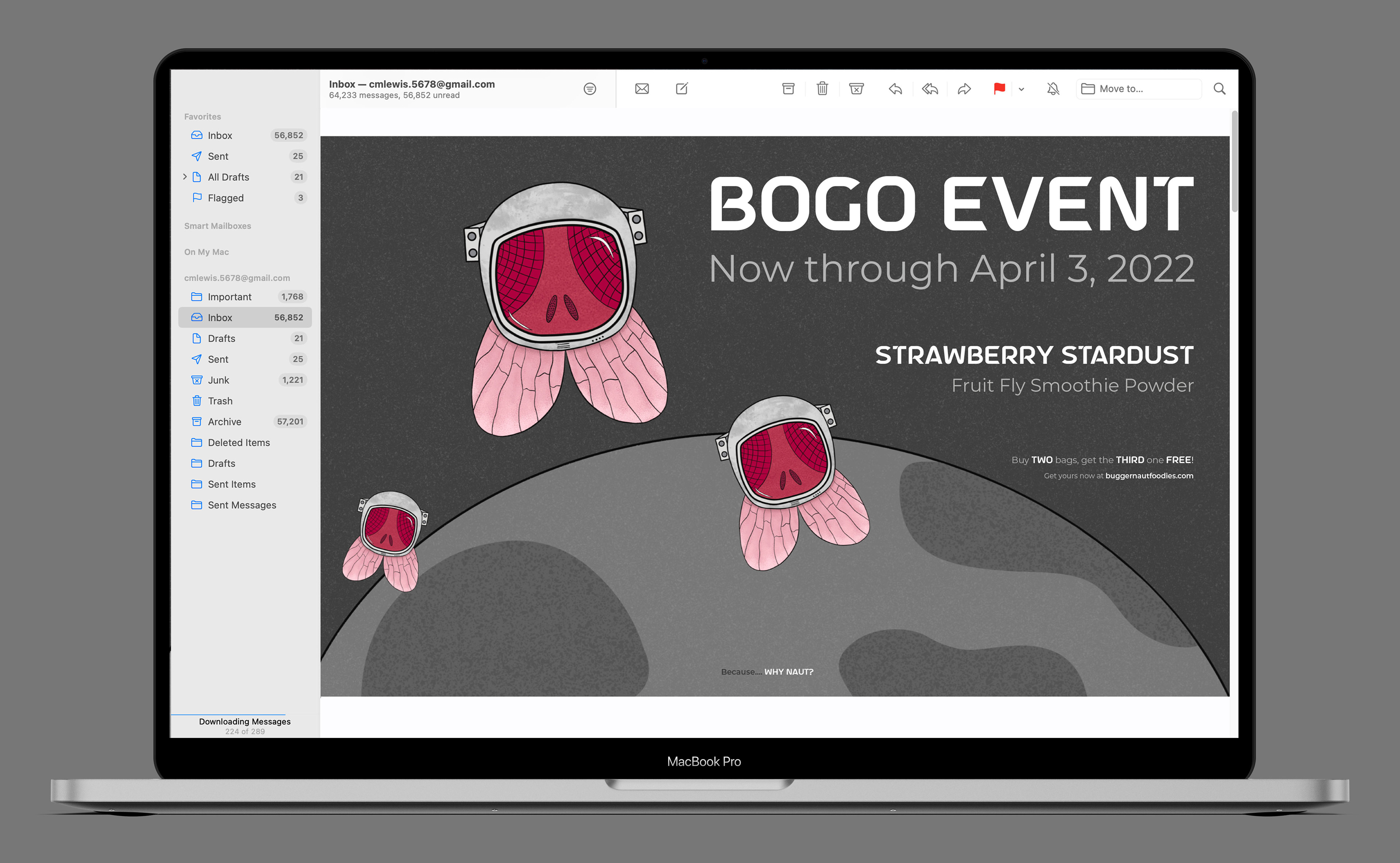The width and height of the screenshot is (1400, 863).
Task: Toggle the red flag on message
Action: (999, 89)
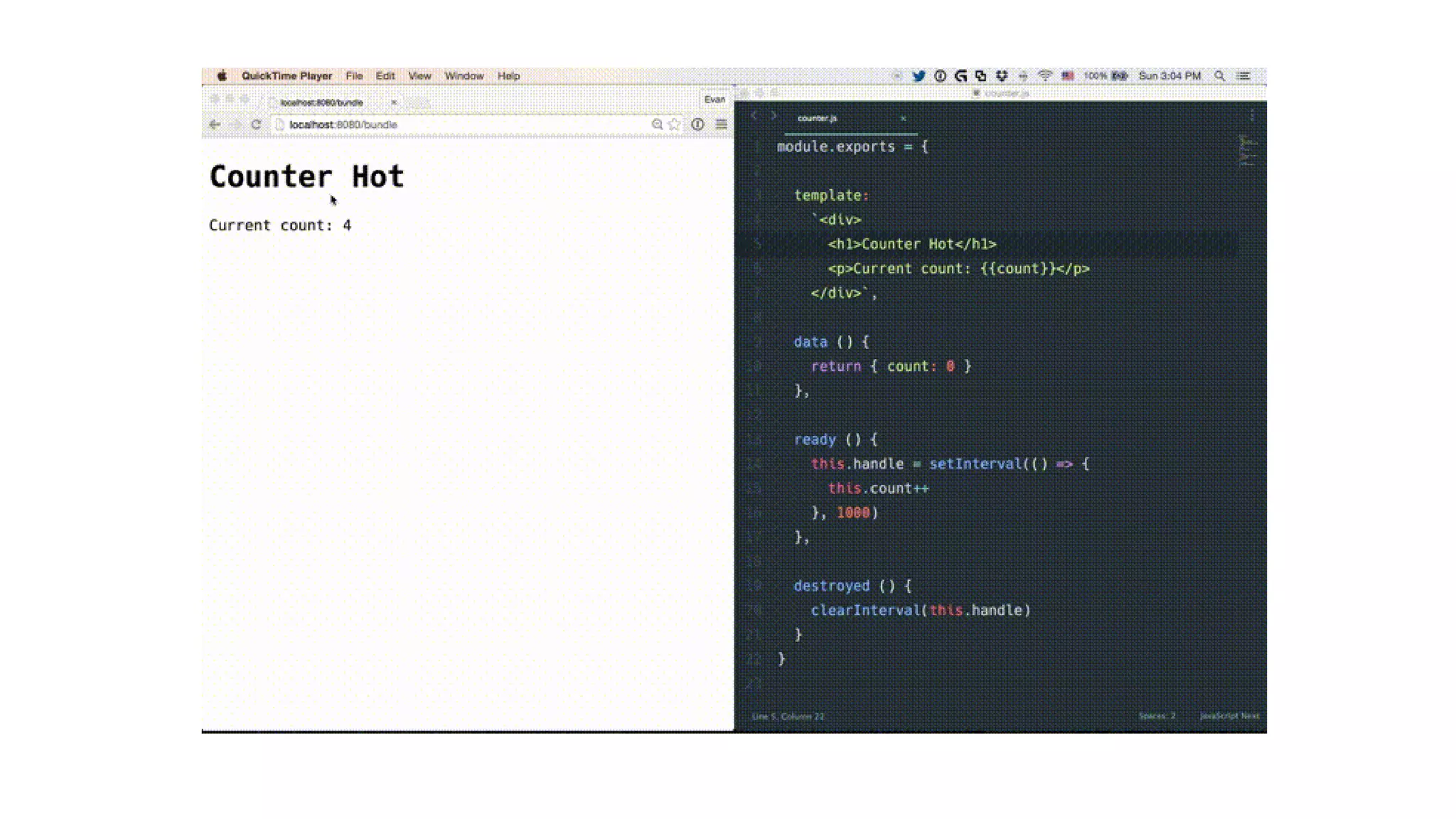Open JavaScript Next syntax selector
The height and width of the screenshot is (819, 1456).
point(1228,716)
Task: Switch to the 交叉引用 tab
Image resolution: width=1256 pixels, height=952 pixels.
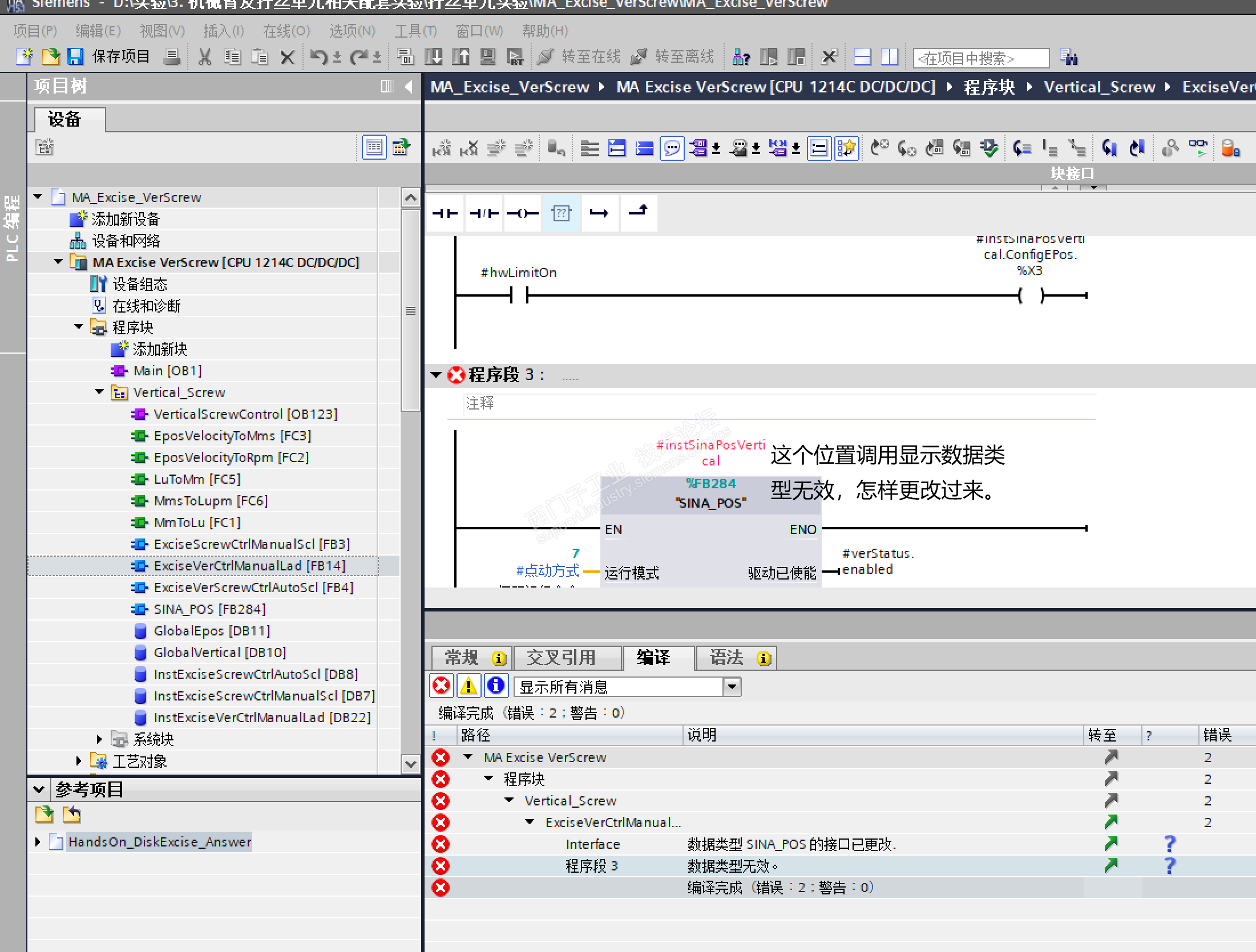Action: pyautogui.click(x=561, y=658)
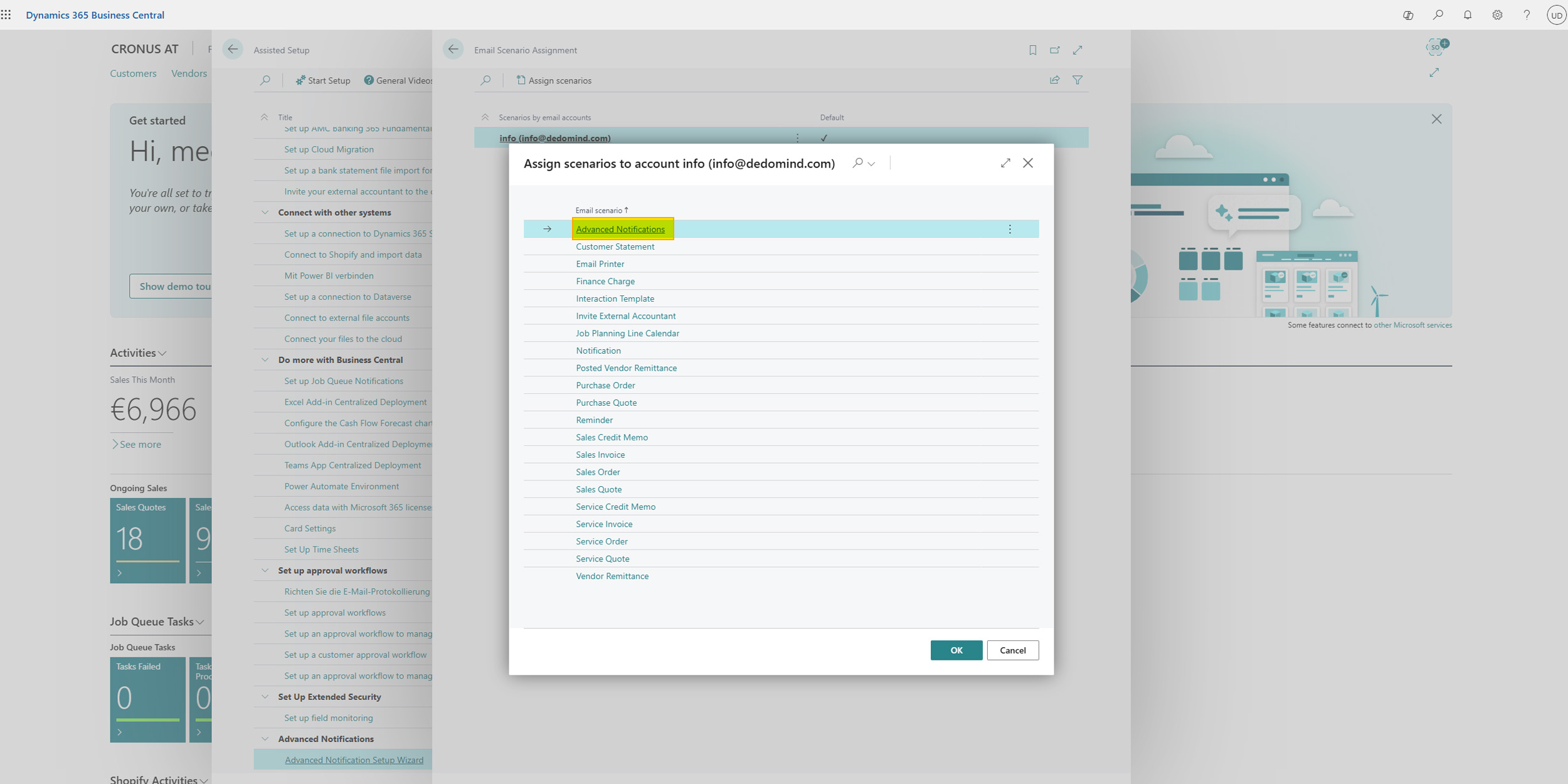Confirm scenario assignment with OK

[956, 650]
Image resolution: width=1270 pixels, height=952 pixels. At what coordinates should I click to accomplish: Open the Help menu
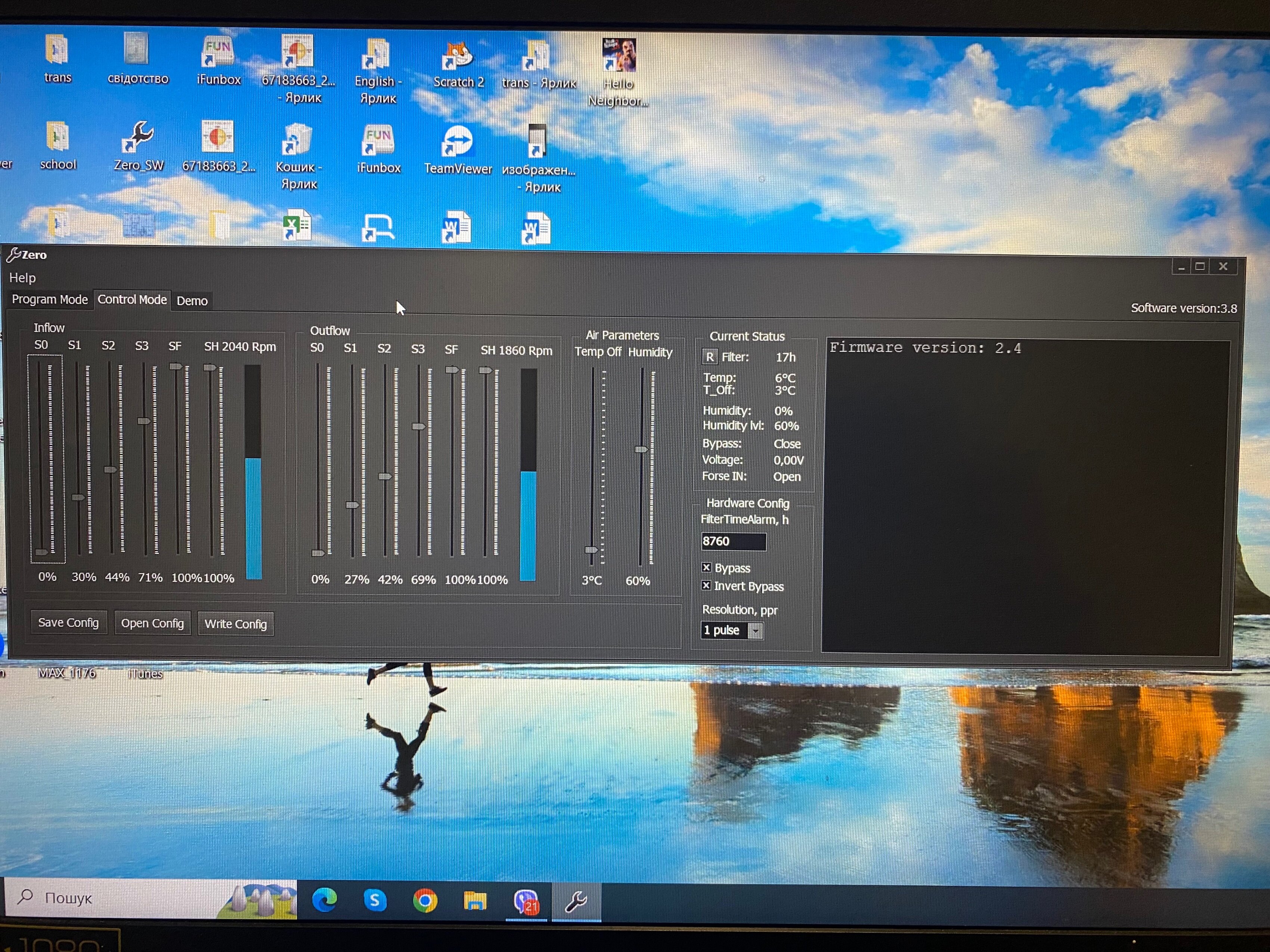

.....

#### Task objective:
Retype the line containing "Task: Switch to the 交叉引用 tab" and each line after it through the last line of the entries above, exactly, with no pictures and nothing else.

#### Answer box:
Task: Switch to the 交叉引用 tab
Image resolution: width=1256 pixels, height=952 pixels.
Action: pyautogui.click(x=561, y=658)
Confirm scenario assignment with OK

[956, 650]
Image resolution: width=1270 pixels, height=952 pixels. At what coordinates should I click to accomplish: Open the Help menu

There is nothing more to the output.